(Collected data entries)
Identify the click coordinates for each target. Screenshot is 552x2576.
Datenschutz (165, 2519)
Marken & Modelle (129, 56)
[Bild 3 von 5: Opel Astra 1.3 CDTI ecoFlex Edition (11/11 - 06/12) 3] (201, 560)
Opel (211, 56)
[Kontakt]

**Work order**
Repeat exactly the lines from the one containing "[Bild 3 von" to the end of the records.

**Exercise answer**
[Bild 3 von 5: Opel Astra 1.3 CDTI ecoFlex Edition (11/11 - 06/12) 3] (201, 560)
Opel (211, 56)
[Kontakt]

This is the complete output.